On the go: Quantitative easing has destabilised pension finances and is at the point of reducing returns, according to research from Create-Research and asset manager Amundi.
Published on Tuesday, the report ‘Quantitative easing: The end of the road for pension investors’ pointed out that QE initially delivered many benefits.
Two-thirds (67 per cent) of respondents from 153 pension funds – with €1.88tn (£1.6tn) assets under management – and 38 pension consultants agreed the stabilisation of financial markets after the Lehman Brothers collapse can be attributed to the introduction of this monetary policy.
Despite 58 per cent of respondents citing that QE has helped boost returns on risker assets, its effectiveness is now in question.

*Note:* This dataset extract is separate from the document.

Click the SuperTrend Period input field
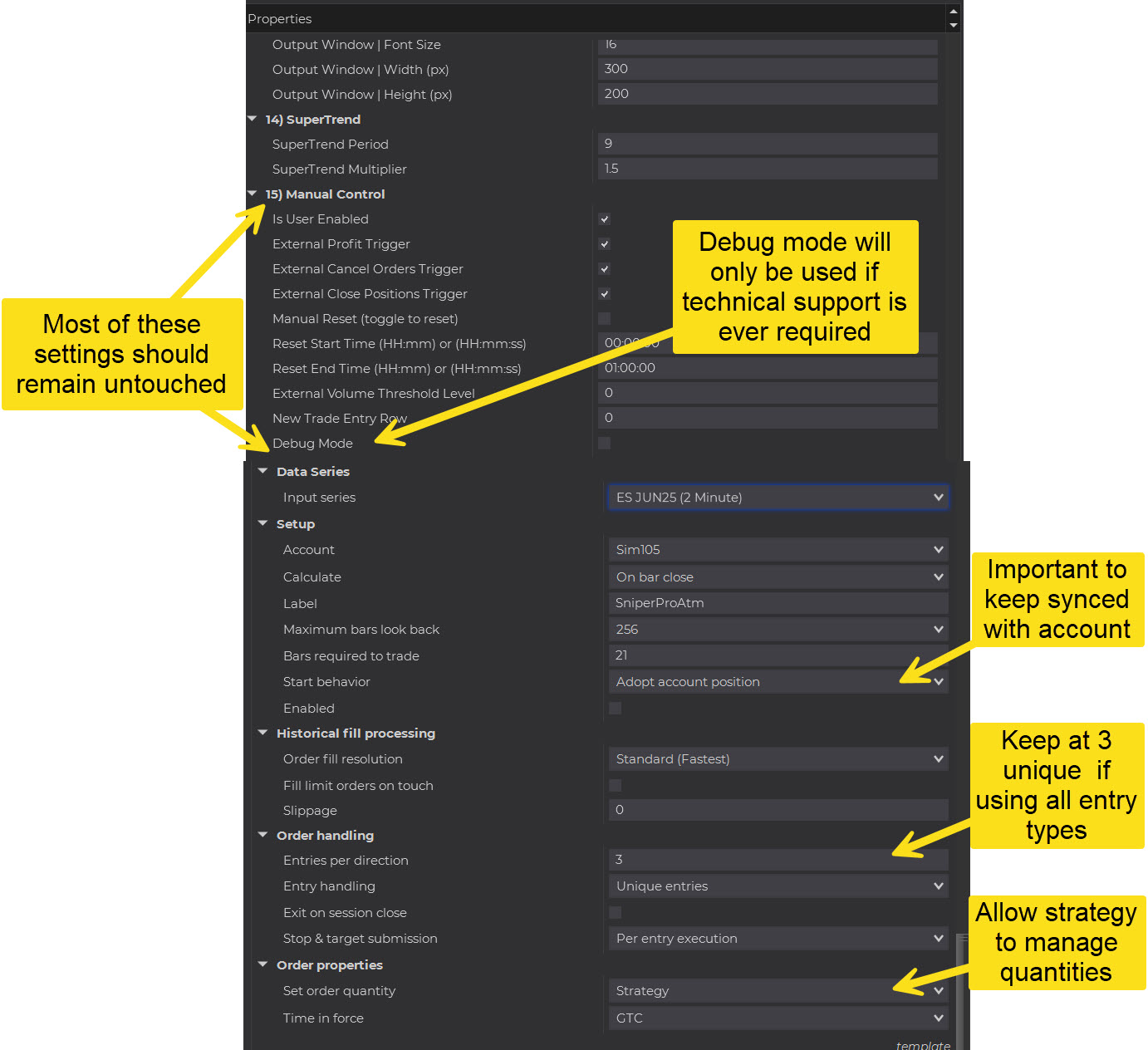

One survey participant said: “Problems in Europe and Japan are structural. QE can’t fix them. It can only act like an anaesthetic before surgery.”
The majority of respondents (nearly 80 per cent) agreed that QE has inexorably inflated global debt and sown the seeds of the next crisis.
Two-thirds of pension fund professionals believe that the monetary policy has overinflated pension liabilities via zero-bound interest rates, while half said governments have used QE as an excuse to backslide on growth-friendly, supply-side reforms.
While QE lasts, the majority of respondents (58 per cent) said they will favour equities.
Professor Amin Rajan of Create-Research, who led the project, said: “QE is currently at the point of diminishing returns and has undermined the finances of pension plans. So deeply is it now entrenched in investor psyche, QE will be very hard to unravel without huge market volatility.”
Pascal Blanqué, group chief investment officer at Amundi, noted: “Pension plans are facing a host of challenges in this post-QE environment. As volatility rises and markets fall, liquidity management has become paramount, as has capital preservation for pension investors.”